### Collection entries
======

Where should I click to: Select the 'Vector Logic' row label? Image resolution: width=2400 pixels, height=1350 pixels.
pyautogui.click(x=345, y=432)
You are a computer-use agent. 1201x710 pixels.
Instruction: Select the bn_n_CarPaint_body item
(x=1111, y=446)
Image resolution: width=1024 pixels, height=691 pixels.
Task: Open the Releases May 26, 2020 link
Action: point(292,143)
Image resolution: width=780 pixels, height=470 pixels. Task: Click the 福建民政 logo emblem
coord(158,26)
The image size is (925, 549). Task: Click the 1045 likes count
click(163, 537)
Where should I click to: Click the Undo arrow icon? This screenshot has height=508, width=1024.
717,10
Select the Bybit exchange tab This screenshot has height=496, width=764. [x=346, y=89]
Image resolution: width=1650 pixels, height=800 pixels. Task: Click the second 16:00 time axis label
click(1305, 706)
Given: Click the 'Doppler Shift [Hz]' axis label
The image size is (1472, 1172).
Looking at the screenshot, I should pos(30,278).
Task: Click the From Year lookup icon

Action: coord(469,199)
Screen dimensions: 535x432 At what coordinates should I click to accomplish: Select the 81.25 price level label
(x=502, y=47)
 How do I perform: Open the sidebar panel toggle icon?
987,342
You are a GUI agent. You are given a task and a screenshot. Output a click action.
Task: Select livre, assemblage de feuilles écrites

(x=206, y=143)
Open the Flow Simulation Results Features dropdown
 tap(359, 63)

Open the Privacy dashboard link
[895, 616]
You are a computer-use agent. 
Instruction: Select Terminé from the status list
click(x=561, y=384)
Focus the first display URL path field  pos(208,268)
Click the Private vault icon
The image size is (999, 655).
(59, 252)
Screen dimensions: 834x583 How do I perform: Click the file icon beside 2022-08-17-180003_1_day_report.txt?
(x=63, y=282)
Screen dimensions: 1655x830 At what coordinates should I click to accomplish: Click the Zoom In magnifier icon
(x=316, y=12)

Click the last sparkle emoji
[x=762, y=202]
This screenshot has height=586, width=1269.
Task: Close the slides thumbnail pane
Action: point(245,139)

======

### TASK PROMPT
Your answer should be all lines from the data that contain "computer".

### REPLY
You are a computer-use agent. 1201x710 pixels.
You are a computer-use agent. 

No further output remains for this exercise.